Primary viral infections, including primary HIV infection, trigger intense activation of the immune system, with marked expansion of CD38(+)CD8(+) T cells. Whether this expansion involves only viral-specific cells or includes a degree of bystander activation remains a matter of debate. We therefore examined the activation status of EBV-, CMV-, and influenza virus (FLU)-specific CD8(+) T cells during primary HIV infection, in comparison to HIV-specific CD8(+) T cells. The activation markers CD38 and HLA-DR were strongly expressed on HIV-specific CD8(+) T cells. Surprisingly, CD38 expression was also up-regulated on CD8(+) T cells specific for other viruses, albeit to a lesser extent. Activation marker expression returned to normal or near-normal values after 1 year of highly active antiretroviral therapy. HIV viral load correlated with CD38 expression on HIV-specific CD8(+) T cells but also on EBV-, CMV-, and FLU-specific CD8(+) T cells.
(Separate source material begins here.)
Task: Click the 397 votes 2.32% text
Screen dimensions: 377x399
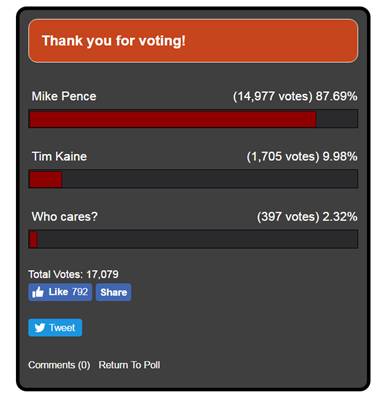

In primary HIV infection, EBV-specific CD8(+) T cells also showed increased Ki67 expression and decreased Bcl-2 expression, compared with values observed in HIV-seronegative control subjects. These results show that bystander activation occurs during primary HIV infection, even though HIV-specific CD8(+) T cells express the highest level of activation. The role of this bystander activation in lymphocyte homeostasis and HIV pathogenesis remains to be determined.